Aim of the exercise: Don't include pictures. Quote the lines below from the first through the line that contains "Viewport: 2407px width, 1540px height.".

[Pixel coordinate grounding data]
>>>
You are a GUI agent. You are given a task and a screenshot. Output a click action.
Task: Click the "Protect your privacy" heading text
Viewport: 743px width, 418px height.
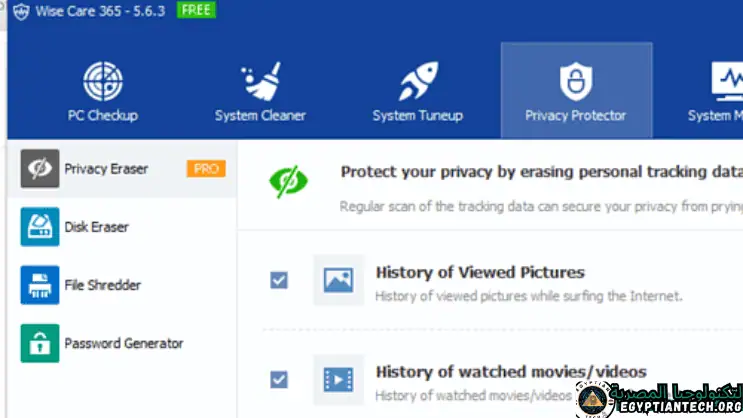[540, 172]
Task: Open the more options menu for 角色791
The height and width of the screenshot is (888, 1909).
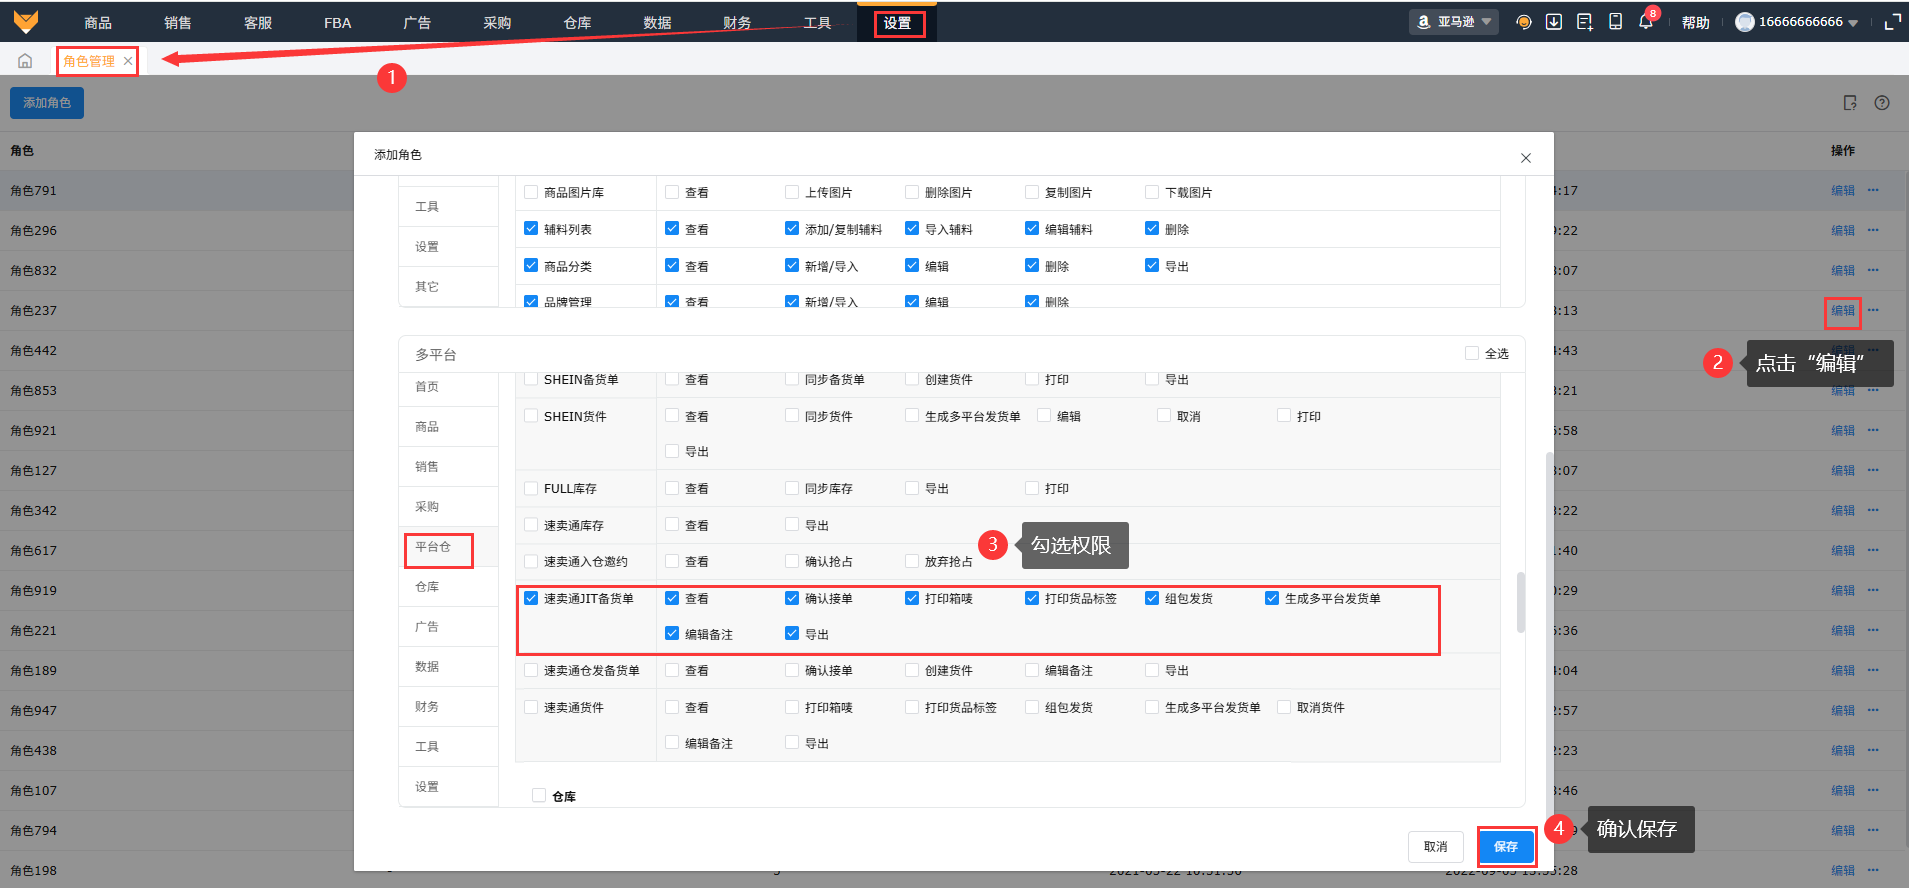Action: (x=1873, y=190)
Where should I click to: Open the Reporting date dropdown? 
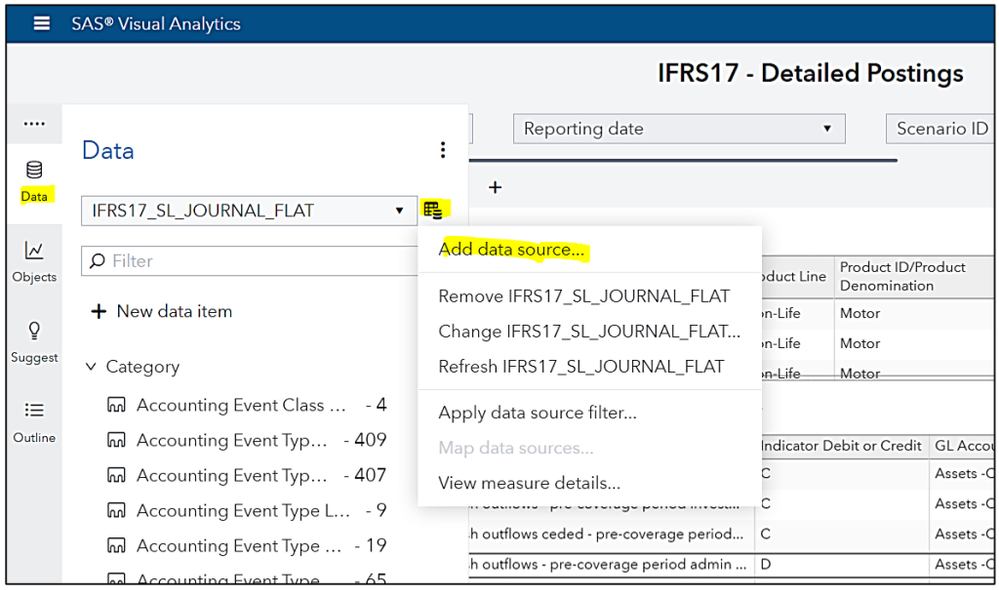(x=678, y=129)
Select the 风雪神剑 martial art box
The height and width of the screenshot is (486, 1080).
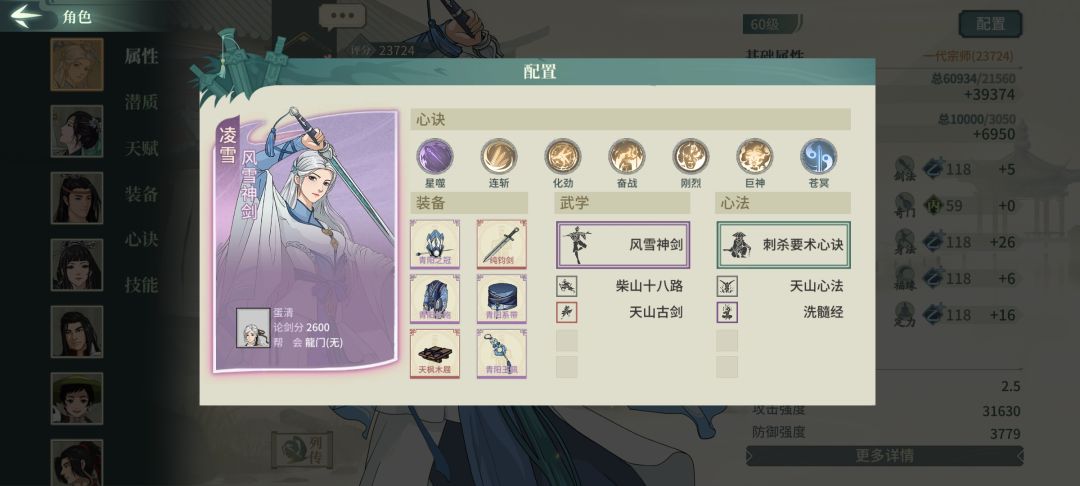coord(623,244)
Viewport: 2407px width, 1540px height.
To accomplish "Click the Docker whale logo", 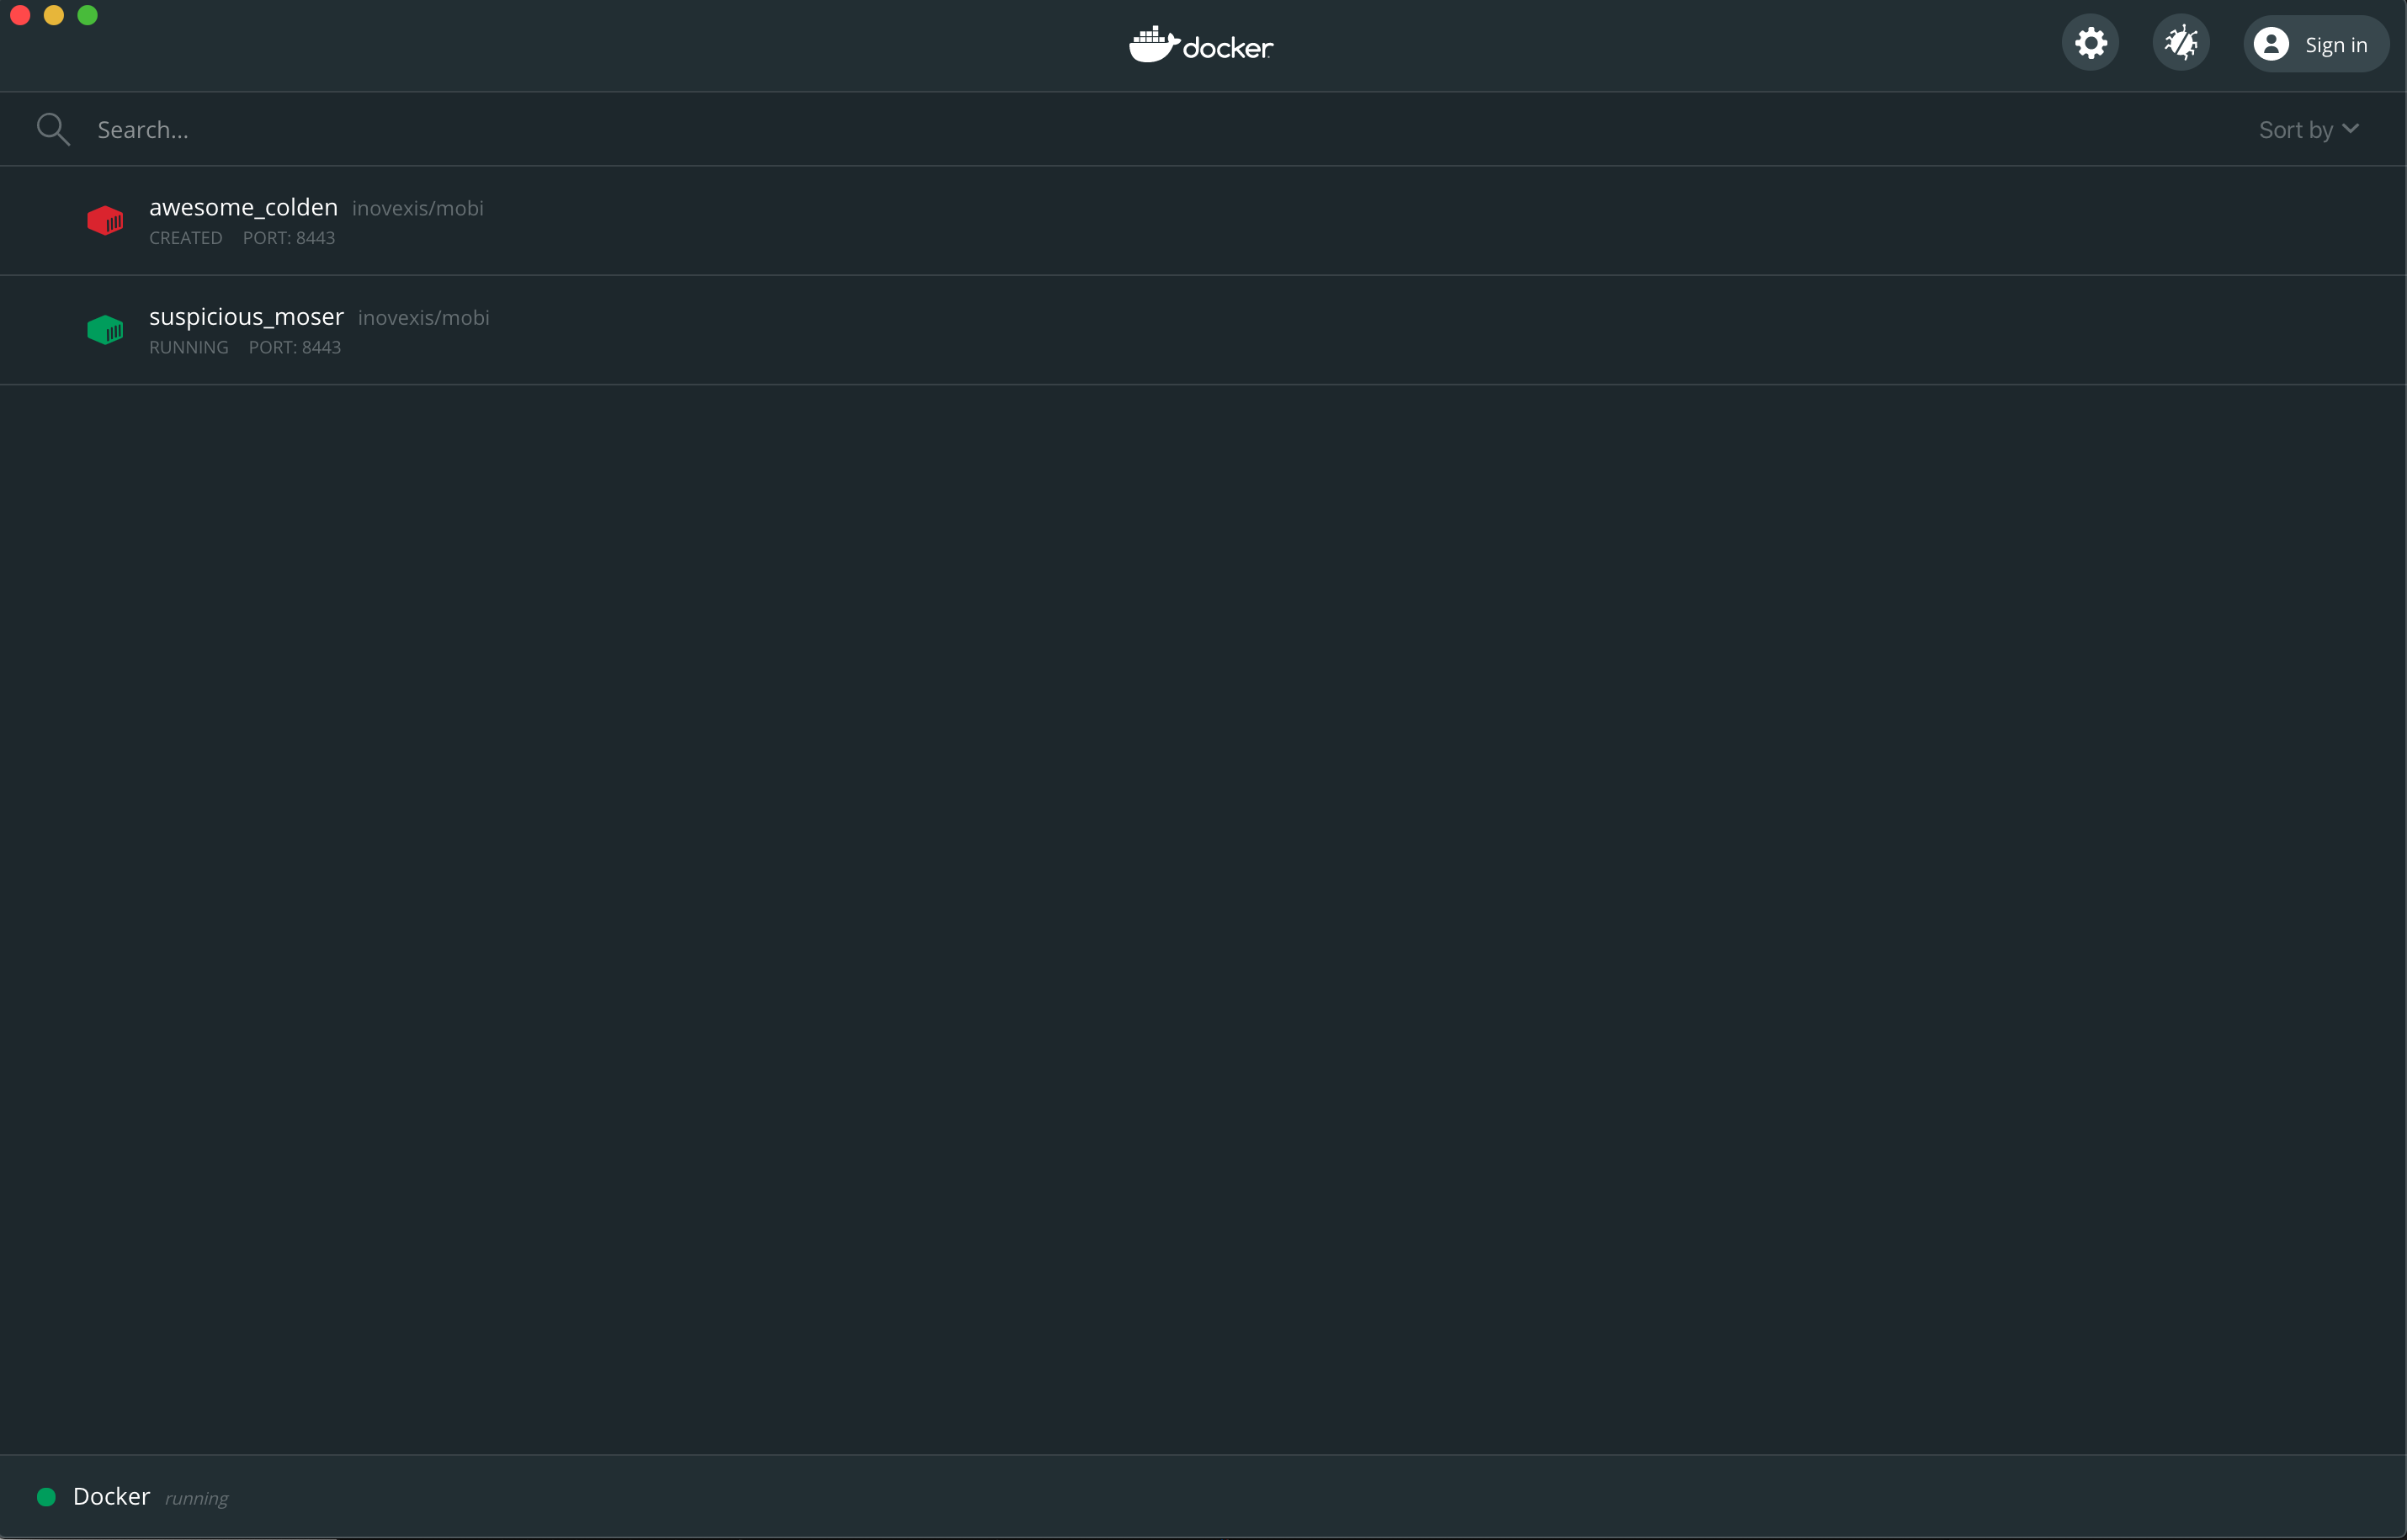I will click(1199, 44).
<<<
Task output:
You are a GUI agent. You are given a task and a screenshot. Output a click action.
Task: Click the "Protect your privacy" heading text
Viewport: 743px width, 418px height.
[540, 172]
Task: Open the more options menu for 角色791
The height and width of the screenshot is (888, 1909).
Action: (x=1873, y=190)
Where should I click to: Open the Reporting date dropdown? 
(x=678, y=129)
Select the 风雪神剑 martial art box
The height and width of the screenshot is (486, 1080).
coord(623,244)
Viewport: 2407px width, 1540px height.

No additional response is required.